Required work –
Give every line of the material, from the line containing "The height and width of the screenshot is (952, 1288)." through the end of the material, as a JSON list of strings. Use one string per line, include both ends, and leave out blank lines.

— START OF Material —

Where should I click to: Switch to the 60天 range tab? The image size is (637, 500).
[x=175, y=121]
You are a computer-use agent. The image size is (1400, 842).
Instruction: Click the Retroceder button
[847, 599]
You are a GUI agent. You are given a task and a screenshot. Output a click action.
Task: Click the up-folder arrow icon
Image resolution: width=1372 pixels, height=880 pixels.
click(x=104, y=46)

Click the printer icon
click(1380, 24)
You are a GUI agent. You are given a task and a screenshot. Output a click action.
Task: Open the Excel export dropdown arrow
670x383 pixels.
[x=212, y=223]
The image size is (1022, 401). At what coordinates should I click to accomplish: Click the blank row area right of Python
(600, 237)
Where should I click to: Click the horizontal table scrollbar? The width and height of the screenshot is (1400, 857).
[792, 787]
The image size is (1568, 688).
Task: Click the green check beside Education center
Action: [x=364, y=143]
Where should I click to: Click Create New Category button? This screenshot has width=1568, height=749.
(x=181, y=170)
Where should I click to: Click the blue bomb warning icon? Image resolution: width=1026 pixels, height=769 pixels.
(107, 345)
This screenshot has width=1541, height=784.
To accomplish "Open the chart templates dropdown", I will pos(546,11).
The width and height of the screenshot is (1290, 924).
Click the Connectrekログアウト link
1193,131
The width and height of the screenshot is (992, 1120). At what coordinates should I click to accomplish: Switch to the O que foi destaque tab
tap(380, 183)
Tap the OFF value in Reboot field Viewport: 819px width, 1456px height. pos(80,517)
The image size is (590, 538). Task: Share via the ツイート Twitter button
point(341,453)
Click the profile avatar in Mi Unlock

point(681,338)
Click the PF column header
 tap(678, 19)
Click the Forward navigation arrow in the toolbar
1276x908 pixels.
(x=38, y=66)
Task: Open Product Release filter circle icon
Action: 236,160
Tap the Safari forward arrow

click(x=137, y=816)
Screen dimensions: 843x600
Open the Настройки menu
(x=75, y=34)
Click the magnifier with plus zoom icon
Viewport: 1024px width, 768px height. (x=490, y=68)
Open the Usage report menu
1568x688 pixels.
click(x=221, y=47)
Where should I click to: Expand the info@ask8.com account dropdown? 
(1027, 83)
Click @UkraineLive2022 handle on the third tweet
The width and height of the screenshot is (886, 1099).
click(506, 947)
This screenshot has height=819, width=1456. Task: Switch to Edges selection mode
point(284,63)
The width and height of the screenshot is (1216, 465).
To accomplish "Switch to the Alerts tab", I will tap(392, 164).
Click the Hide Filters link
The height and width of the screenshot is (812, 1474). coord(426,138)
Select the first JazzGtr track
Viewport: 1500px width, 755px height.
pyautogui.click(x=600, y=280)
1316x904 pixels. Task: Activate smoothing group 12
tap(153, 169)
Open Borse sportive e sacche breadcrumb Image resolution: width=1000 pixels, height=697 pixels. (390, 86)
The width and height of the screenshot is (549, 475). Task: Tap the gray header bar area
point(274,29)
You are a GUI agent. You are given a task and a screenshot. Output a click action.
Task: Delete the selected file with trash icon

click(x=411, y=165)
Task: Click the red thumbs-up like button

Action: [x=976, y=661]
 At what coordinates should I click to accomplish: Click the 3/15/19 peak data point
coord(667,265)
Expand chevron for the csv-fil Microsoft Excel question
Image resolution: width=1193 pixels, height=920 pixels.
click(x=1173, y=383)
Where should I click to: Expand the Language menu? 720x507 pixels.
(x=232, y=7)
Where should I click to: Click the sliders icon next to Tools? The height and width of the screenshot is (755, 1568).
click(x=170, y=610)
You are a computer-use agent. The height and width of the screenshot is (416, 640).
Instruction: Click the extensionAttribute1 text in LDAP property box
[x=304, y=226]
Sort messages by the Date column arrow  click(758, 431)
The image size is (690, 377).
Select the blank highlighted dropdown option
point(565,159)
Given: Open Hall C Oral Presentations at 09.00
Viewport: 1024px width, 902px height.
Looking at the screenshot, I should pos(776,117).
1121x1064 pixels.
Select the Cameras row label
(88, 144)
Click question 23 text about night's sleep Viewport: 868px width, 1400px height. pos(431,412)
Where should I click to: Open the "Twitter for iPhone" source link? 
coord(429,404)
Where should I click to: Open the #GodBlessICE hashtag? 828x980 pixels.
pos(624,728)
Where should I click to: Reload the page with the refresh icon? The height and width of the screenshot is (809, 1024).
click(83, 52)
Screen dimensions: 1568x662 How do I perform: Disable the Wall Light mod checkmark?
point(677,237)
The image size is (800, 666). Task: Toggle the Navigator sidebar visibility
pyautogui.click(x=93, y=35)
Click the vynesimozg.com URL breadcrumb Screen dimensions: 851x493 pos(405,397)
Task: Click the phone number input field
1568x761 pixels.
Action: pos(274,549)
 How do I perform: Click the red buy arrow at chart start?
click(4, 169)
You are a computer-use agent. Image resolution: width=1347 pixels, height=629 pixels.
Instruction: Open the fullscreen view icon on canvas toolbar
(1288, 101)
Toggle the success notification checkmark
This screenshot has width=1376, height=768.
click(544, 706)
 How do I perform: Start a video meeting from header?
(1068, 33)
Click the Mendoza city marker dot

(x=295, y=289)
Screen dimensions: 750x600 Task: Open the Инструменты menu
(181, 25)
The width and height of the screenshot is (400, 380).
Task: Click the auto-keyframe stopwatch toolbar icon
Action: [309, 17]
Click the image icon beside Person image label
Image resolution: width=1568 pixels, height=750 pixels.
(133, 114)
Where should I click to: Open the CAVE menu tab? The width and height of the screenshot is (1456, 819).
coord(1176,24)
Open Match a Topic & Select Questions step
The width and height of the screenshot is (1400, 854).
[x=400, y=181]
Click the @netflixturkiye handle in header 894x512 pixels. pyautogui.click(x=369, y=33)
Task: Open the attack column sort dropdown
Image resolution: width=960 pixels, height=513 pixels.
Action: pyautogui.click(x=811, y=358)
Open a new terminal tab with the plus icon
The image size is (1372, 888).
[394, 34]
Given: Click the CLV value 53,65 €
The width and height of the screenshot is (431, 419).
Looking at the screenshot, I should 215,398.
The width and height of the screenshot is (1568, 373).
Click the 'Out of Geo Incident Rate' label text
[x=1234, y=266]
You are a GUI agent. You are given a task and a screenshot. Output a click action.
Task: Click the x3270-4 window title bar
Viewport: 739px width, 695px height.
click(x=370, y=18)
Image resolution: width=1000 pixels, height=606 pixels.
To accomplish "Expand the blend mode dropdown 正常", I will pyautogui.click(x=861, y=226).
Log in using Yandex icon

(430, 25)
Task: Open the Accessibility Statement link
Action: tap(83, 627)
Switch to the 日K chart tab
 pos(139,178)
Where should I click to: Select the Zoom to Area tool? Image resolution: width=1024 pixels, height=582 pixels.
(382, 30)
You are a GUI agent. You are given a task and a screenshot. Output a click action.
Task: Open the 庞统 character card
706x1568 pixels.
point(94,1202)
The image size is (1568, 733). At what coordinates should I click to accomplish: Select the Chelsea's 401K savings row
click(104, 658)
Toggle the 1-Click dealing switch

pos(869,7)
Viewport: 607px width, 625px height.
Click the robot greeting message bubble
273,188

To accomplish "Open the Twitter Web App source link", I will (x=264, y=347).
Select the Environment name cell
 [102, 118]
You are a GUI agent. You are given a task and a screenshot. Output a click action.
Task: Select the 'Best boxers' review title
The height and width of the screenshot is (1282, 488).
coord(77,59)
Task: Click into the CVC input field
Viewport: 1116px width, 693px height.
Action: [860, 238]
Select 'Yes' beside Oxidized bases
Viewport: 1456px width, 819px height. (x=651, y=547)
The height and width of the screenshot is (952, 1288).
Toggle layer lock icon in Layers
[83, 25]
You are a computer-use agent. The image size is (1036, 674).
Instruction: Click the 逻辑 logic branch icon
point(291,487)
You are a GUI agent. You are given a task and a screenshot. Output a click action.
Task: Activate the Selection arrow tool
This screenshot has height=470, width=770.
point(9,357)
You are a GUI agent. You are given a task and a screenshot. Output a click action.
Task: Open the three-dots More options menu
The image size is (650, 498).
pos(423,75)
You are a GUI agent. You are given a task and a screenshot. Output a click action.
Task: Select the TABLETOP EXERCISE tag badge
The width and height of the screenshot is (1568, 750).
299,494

— END OF Material —

Problem solution –
[
  "The height and width of the screenshot is (952, 1288).",
  "Toggle layer lock icon in Layers",
  "[83, 25]",
  "You are a computer-use agent. The image size is (1036, 674).",
  "Instruction: Click the 逻辑 logic branch icon",
  "point(291,487)",
  "You are a GUI agent. You are given a task and a screenshot. Output a click action.",
  "Task: Activate the Selection arrow tool",
  "This screenshot has height=470, width=770.",
  "point(9,357)",
  "You are a GUI agent. You are given a task and a screenshot. Output a click action.",
  "Task: Open the three-dots More options menu",
  "The image size is (650, 498).",
  "pos(423,75)",
  "You are a GUI agent. You are given a task and a screenshot. Output a click action.",
  "Task: Select the TABLETOP EXERCISE tag badge",
  "The width and height of the screenshot is (1568, 750).",
  "299,494"
]